_Your assignment:_
Here the job is to print only the lines from the one containing "Task: Disable the Color Aware checkbox" to the end of the entries, both included, exactly as they stand, with pictures excluded.

═════ Data for this exercise ═════

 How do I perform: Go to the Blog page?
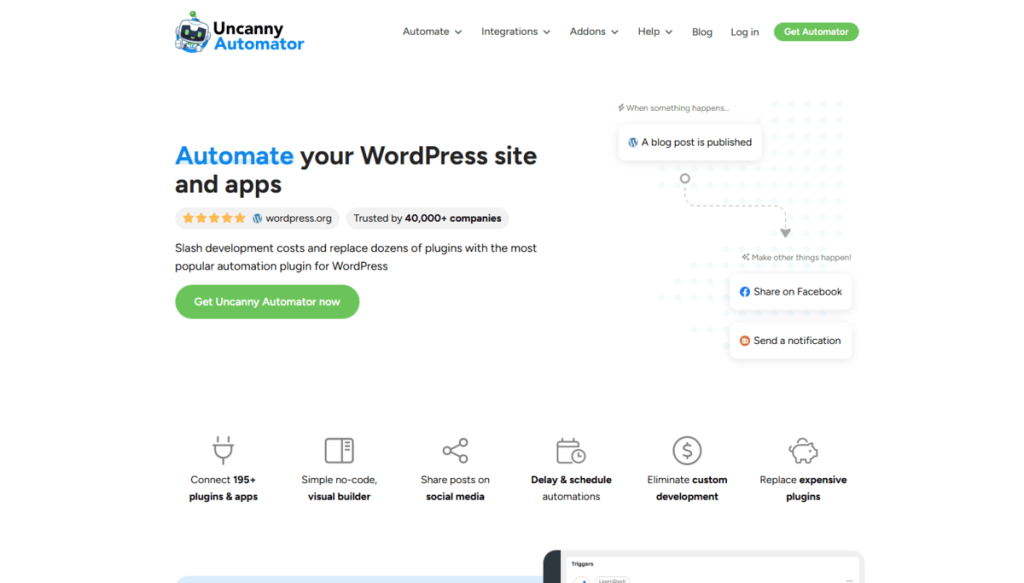click(702, 31)
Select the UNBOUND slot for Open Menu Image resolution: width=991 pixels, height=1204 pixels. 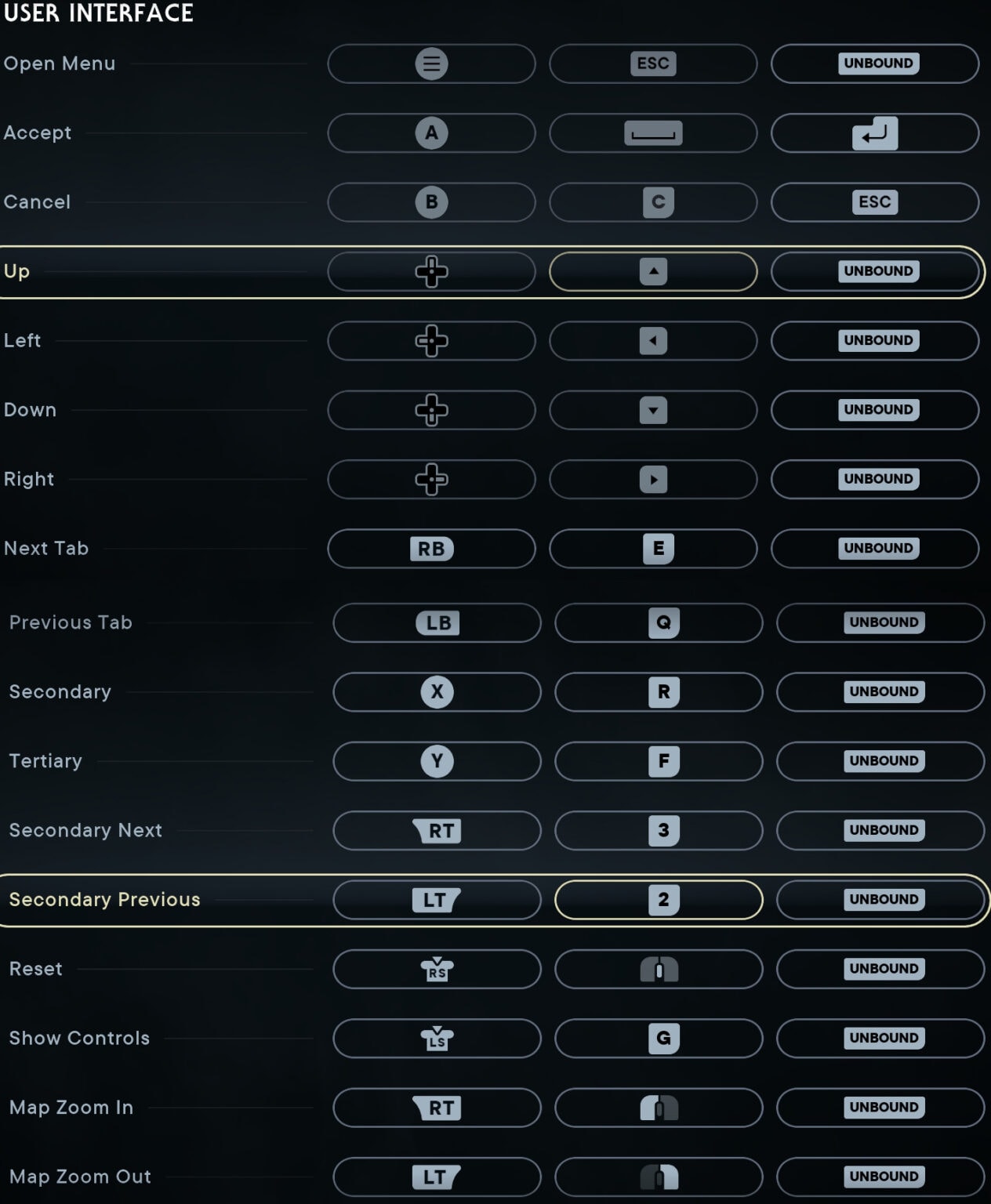pyautogui.click(x=875, y=63)
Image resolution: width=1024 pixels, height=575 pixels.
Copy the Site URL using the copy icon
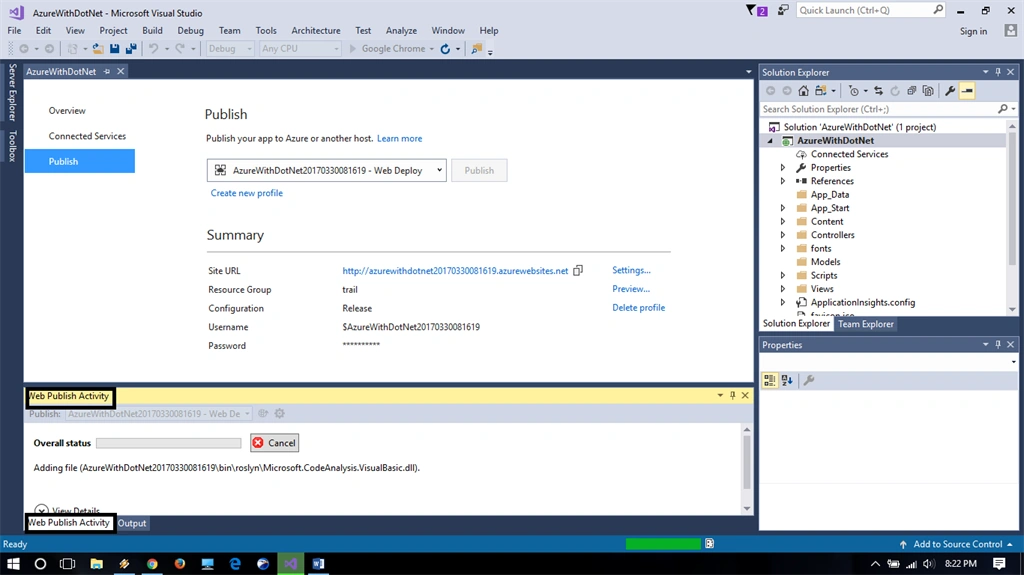tap(578, 271)
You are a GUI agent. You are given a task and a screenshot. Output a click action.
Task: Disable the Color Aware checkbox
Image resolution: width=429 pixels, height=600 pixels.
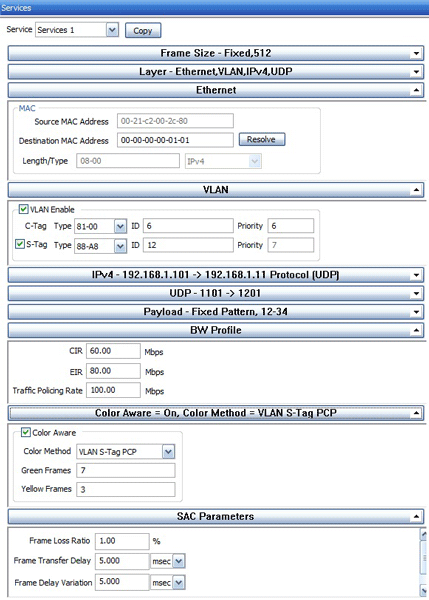click(26, 432)
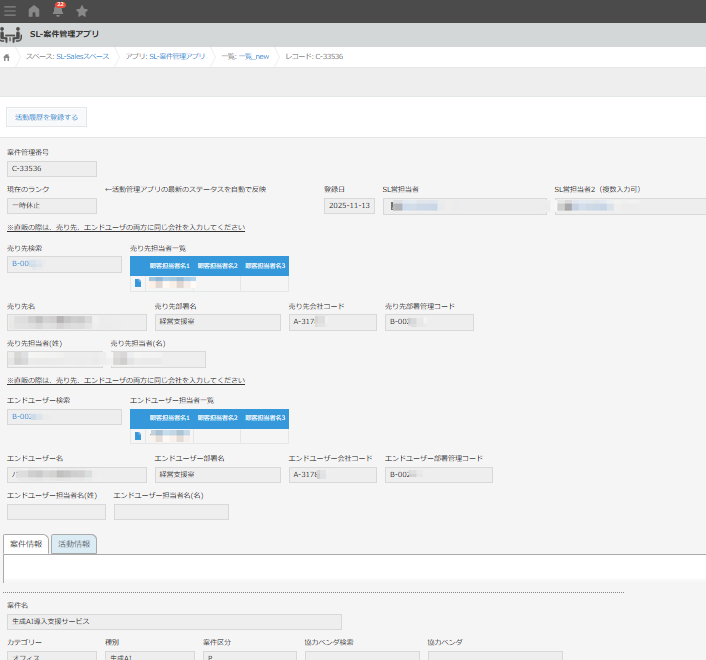Switch to the 案件情報 tab
This screenshot has width=706, height=660.
point(26,544)
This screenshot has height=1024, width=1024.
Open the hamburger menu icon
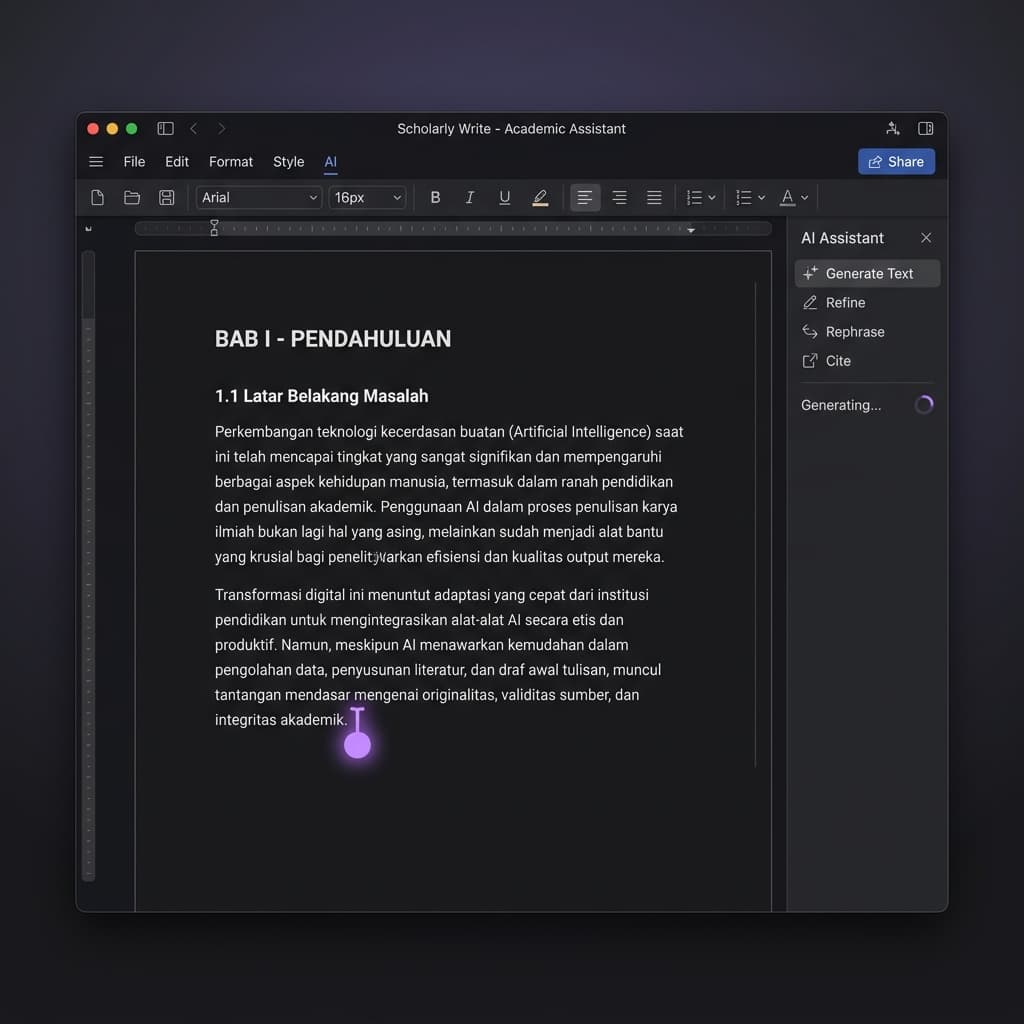(x=96, y=162)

═════

_Reply:_
Task: Disable the Color Aware checkbox
Image resolution: width=429 pixels, height=600 pixels.
click(26, 432)
Switch to the 案件情報 tab
This screenshot has width=706, height=660.
point(26,544)
This screenshot has height=1024, width=1024.
Open the hamburger menu icon
(x=96, y=162)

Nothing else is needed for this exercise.